I am the bearded 1...the better looking guy is my younger brother. Apologies for the late reply and lack of onlinenessness...school holidays I tend to go very quiet because of the spawn visiting.

Reactions: Like 6


----------



## Room Fogger (27/6/18)

Steyn777 said:


> I
> 
> I am the bearded 1...the better looking guy is my younger brother. Apologies for the late reply and lack of onlinenessness...school holidays I tend to go very quiet because of the spawn visiting.


Agree, my two Locusts are busy devouring everything in sight. Don’t know if it’s my imagination but it seems as if they both eat a lot more when they are together! But the pleasure is in having them both at home for a change.
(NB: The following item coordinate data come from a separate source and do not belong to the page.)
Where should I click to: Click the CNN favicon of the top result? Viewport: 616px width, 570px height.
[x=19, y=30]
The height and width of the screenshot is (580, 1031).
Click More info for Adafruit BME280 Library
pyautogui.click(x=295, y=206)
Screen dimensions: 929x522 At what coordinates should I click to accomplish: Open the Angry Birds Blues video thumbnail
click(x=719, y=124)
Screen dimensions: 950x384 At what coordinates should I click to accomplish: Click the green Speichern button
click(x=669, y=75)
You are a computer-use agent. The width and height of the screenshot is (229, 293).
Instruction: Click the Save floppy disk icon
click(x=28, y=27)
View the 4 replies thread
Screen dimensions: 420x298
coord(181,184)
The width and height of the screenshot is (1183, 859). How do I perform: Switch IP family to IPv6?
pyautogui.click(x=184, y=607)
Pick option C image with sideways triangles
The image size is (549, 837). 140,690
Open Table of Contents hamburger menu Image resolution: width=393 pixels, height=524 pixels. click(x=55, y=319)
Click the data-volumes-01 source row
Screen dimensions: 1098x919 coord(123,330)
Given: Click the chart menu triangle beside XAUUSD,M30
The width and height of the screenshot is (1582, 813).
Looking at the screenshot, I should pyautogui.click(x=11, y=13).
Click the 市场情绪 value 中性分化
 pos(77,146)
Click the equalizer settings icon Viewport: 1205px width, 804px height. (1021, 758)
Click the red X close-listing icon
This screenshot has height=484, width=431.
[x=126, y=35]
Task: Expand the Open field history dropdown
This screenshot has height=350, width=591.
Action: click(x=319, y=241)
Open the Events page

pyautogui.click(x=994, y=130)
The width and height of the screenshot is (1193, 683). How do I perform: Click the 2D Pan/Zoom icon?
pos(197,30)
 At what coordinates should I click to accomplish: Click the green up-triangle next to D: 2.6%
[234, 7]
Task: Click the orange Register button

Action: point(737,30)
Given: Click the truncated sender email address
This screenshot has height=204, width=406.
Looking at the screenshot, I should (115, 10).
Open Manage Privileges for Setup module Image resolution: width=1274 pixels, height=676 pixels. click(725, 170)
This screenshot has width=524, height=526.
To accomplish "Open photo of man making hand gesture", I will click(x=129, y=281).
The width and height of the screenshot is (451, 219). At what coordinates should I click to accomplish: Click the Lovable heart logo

Reactions: Like 1 | Funny 3


----------



## Steyn777 (27/6/18)

You are so accurate in your post...not sure where this 1 stores all the food. It's like it never stops eating.lol

Reactions: Funny 1 | Can relate 1


----------



## RainstormZA (27/6/18)

Lol boys eat a lot. My nephew is 4 and he eats like a horse. The kids coming here for a few days. Woo hoo!

Reactions: Like 4


----------



## Hooked (27/6/18)

Steyn777 said:


> I
> 
> I am the bearded 1...the better looking guy is my younger brother. Apologies for the late reply and lack of onlinenessness...school holidays I tend to go very quiet because of the spawn visiting.



Disagree - you're the better looking one!

Reactions: Agree 2


----------



## Steyn777 (27/6/18)

Hooked said:


> Disagree - you're the better looking one!


Oh you are to kind @Hooked...really doesn't bother me as I was blessed with an enormous cerebral capacity.

Reactions: Funny 2


----------



## Andre (28/6/18)

Steyn777 said:


> Oh you are to kind @Hooked...really doesn't bother me as I was blessed with an enormous cerebral capacity.


As long as you use that around 1 million gigabytes of capacity from time to time!

Reactions: Like 2


----------



## Steyn777 (28/6/18)

Andre said:


> As long as you use that around 1 million gigabytes of capacity from time to time!


My problem summed up in 16 words...

Reactions: Funny 2


----------



## RainstormZA (28/6/18)

Steyn777 said:


> I
> 
> I am the bearded 1...the better looking guy is my younger brother. Apologies for the late reply and lack of onlinenessness...school holidays I tend to go very quiet because of the spawn visiting.



Is that your brother on the right?

Agreed with Hooked, you're the better looking one. I dig beards. Lol


----------



## Steyn777 (28/6/18)

RainstormZA said:


> Is that your brother on the right?
> 
> Agreed with Hooked, you're the better looking one. I dig beards. Lol[/Q
> UOTE]
> He's busy growing 1 as well. I appreciate the complement you guys, you are 2 kind. But he is awesome as well so either way it never bugged me.


----------



## RainstormZA (28/6/18)

Aaaah I thought so - a lot of facial similarities between you two.


----------